-- Work order --
Restate word for word the entries below, starting with the line with "另类视频 (21, 1623)" and continuing through the line with "Utiliser l'application (82, 2549)". Include both of those lines and no others.

-- Records to process --
____

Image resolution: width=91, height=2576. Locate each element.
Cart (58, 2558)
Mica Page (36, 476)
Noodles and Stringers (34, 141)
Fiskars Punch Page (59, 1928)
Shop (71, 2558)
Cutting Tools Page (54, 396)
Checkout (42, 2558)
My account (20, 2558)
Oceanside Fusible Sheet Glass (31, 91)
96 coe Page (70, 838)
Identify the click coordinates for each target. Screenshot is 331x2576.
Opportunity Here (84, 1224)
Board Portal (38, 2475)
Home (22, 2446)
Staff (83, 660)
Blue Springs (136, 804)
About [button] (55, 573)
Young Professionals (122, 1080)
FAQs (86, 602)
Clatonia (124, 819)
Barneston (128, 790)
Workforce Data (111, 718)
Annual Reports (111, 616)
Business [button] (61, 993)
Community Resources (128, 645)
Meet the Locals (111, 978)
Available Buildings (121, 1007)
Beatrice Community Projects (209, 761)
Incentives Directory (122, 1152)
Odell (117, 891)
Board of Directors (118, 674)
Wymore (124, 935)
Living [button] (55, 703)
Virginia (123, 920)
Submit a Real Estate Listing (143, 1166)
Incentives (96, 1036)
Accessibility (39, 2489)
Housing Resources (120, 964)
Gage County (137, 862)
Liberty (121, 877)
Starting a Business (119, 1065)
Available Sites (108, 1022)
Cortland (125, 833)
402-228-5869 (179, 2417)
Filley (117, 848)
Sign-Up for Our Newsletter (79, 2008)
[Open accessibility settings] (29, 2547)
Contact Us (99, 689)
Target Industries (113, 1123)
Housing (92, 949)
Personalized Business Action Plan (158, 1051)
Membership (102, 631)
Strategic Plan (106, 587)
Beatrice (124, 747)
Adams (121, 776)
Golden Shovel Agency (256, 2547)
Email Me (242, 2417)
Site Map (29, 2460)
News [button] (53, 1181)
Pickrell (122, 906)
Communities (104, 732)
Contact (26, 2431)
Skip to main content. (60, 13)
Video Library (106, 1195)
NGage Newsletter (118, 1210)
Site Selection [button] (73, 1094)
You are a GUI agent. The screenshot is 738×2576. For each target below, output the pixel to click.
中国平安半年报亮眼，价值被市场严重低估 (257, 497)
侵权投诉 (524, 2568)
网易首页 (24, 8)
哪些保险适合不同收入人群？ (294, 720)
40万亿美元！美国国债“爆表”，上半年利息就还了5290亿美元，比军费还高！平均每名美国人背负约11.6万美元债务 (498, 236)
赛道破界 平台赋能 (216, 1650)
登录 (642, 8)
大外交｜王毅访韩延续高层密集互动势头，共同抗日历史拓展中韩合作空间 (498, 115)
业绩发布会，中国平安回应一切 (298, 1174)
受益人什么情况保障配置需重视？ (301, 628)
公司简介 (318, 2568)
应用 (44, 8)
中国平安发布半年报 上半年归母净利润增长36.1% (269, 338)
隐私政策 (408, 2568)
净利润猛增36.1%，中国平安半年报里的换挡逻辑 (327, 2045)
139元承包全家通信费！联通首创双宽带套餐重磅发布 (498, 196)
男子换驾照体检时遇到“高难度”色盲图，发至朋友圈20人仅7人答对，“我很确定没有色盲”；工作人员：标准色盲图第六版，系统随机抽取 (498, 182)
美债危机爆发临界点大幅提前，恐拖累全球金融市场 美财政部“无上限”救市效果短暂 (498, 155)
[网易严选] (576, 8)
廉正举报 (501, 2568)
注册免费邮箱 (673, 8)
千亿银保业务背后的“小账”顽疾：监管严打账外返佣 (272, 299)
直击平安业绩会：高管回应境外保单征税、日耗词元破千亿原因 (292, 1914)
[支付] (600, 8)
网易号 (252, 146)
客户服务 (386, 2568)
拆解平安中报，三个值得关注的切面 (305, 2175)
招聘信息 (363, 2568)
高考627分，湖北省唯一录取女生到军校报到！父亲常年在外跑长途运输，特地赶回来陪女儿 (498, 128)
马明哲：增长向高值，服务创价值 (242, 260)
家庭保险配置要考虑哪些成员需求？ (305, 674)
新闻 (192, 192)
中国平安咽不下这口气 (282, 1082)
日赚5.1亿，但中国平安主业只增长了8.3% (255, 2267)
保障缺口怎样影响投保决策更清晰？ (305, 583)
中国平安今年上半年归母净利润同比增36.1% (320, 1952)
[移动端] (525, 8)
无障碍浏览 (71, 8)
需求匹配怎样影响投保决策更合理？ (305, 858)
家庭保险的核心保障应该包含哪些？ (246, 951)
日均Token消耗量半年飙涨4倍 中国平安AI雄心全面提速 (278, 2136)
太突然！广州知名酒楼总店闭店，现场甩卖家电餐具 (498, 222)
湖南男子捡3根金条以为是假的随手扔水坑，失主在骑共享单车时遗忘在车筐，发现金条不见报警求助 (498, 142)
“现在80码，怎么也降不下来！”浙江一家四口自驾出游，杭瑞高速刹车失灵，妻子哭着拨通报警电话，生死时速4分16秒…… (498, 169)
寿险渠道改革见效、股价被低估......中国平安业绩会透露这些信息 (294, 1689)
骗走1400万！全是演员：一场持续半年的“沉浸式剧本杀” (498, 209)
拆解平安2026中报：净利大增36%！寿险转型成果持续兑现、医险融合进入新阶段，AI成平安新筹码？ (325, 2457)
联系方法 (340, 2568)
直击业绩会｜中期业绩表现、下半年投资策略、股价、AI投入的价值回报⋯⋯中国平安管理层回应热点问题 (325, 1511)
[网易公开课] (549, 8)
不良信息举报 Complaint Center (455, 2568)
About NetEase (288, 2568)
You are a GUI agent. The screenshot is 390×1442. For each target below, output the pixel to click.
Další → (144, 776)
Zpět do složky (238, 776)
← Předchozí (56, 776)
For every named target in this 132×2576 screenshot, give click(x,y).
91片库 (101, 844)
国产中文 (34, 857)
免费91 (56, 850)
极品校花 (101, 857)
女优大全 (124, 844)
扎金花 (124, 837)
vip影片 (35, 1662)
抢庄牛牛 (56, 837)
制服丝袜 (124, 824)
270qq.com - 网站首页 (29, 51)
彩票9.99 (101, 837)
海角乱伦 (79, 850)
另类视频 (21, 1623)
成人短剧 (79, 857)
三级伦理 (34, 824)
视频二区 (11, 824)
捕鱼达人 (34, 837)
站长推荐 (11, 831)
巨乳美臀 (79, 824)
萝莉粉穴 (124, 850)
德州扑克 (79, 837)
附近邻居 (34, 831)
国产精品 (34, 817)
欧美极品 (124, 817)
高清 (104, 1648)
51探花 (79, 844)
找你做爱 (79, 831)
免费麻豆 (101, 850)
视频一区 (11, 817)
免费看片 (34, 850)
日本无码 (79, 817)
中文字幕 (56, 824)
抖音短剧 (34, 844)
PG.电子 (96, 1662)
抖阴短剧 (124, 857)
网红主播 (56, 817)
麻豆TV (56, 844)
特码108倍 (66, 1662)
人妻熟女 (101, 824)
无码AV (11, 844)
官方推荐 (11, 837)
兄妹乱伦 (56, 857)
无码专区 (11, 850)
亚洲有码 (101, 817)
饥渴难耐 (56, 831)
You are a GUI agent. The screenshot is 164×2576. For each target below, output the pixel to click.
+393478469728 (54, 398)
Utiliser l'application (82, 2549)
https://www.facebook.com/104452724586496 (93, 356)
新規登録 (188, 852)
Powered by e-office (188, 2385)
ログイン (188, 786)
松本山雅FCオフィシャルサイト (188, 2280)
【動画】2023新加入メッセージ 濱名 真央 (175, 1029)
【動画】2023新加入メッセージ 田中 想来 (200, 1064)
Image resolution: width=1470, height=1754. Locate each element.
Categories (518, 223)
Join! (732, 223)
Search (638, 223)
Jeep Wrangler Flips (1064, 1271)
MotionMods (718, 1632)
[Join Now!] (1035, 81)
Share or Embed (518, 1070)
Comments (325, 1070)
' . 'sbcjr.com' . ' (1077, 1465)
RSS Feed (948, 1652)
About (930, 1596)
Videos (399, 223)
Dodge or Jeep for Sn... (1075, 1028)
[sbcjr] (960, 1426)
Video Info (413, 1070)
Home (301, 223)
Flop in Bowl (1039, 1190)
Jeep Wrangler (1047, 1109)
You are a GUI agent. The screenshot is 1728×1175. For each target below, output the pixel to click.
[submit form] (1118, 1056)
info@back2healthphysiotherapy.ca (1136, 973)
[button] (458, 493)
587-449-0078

____

-- Answer box --
另类视频 (21, 1623)
成人短剧 (79, 857)
三级伦理 (34, 824)
视频二区 (11, 824)
捕鱼达人 (34, 837)
站长推荐 (11, 831)
巨乳美臀 (79, 824)
萝莉粉穴 (124, 850)
德州扑克 (79, 837)
附近邻居 (34, 831)
国产精品 (34, 817)
欧美极品 (124, 817)
高清 (104, 1648)
51探花 (79, 844)
找你做爱 (79, 831)
免费麻豆 (101, 850)
视频一区 (11, 817)
免费看片 (34, 850)
日本无码 (79, 817)
中文字幕 (56, 824)
抖音短剧 (34, 844)
PG.电子 (96, 1662)
抖阴短剧 (124, 857)
网红主播 (56, 817)
麻豆TV (56, 844)
特码108倍 (66, 1662)
人妻熟女 (101, 824)
无码AV (11, 844)
官方推荐 (11, 837)
兄妹乱伦 (56, 857)
无码专区 (11, 850)
亚洲有码 (101, 817)
饥渴难耐 (56, 831)
You are a GUI agent. The screenshot is 164×2576. For each target below, output the pixel to click.
+393478469728 (54, 398)
Utiliser l'application (82, 2549)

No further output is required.